Highlights of the quarter included free cash flow, a record $6.5 billion, and share repurchases, which totaled $3.8 billion. Wireless revenues grew 6.5%, driven by ARPU growth of 2.4% as consumers flock to smartphones, particularly the iPhone (click ticker for report: ) which accounted for 77% of smartphone activations (4.7 million units). Though smartphone activations were strong, net postpaid subscriber adds totaled just 151 thousand—well short of the consensus estimate calling for upward of 350 thousand and far behind Verizon’s (click ticker for report: ) 1.5 million net new subscribers. AT&T mainly blamed Apple for having supply constraints for iPhone 5, thus limiting new subscriber growth. That’s undoubtedly positive for Apple, though the lack of phones caused record Android (click ticker for report: ) and Windows (click ticker for report: ) phone activations.

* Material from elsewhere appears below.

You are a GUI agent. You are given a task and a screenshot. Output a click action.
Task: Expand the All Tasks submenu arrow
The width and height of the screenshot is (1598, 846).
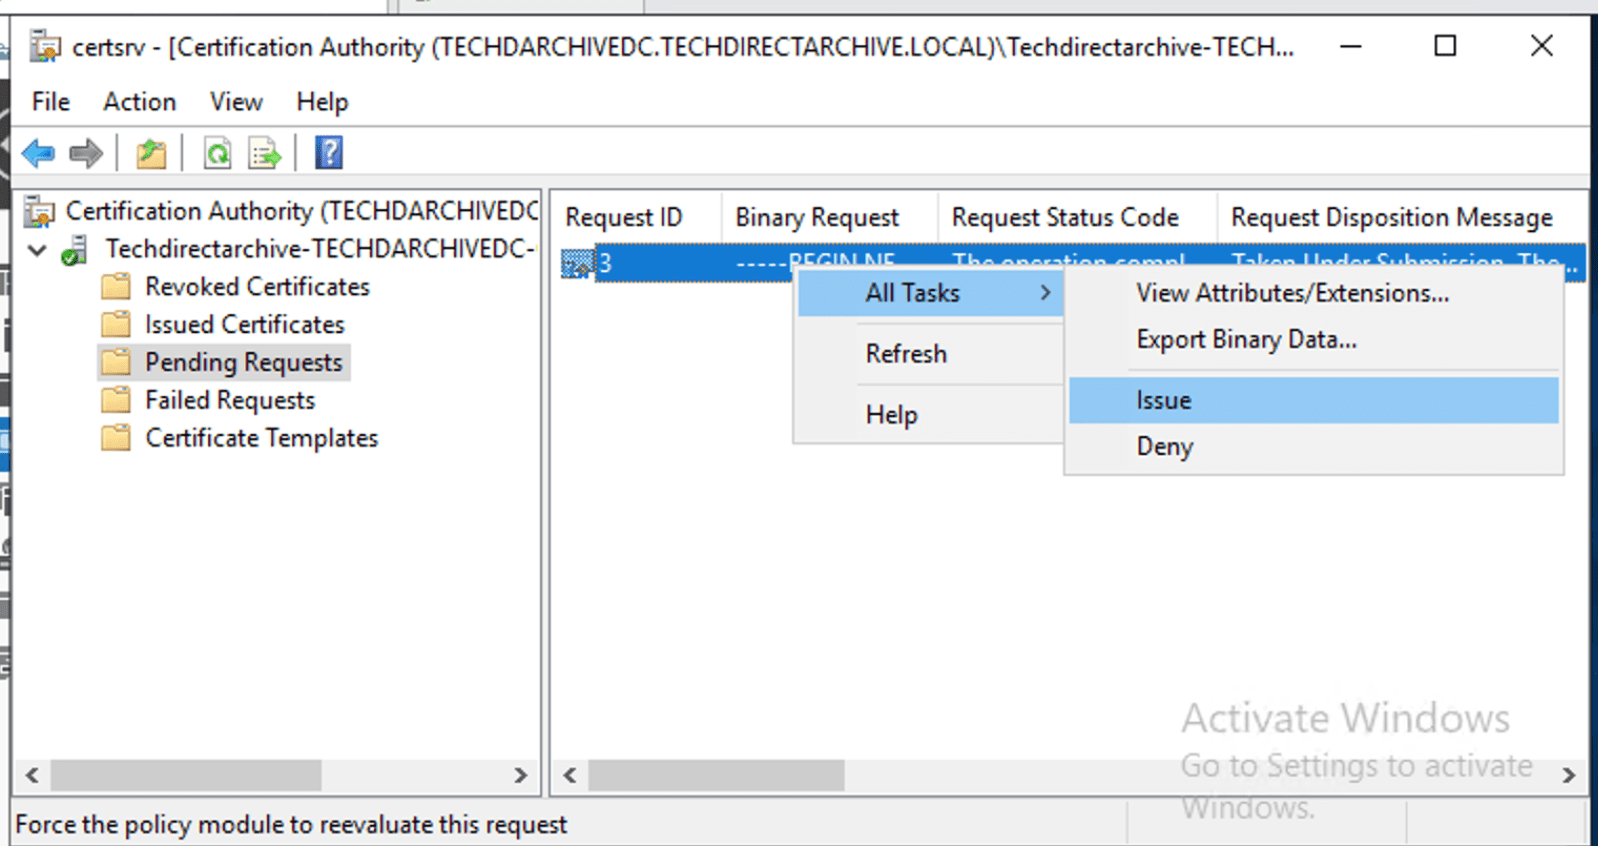coord(1045,293)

We think the larger issue at play is Verizon’s superior 4G LTE network and AT&T’s shoddy reputation for customer service. Sprint (click ticker for report: ) is the only major carrier to differentiate on price, so we think AT&T’s struggle to grow subscribers should be blamed on itself rather than Apple. If anything, Apple’s responsible for the lion’s share of the company’s subscriber growth since the first iPhone was released. Nevertheless, the wireless business remains strong, with EBITDA margins of 40.8% and consumers flocking to expensive smartphones and data plans.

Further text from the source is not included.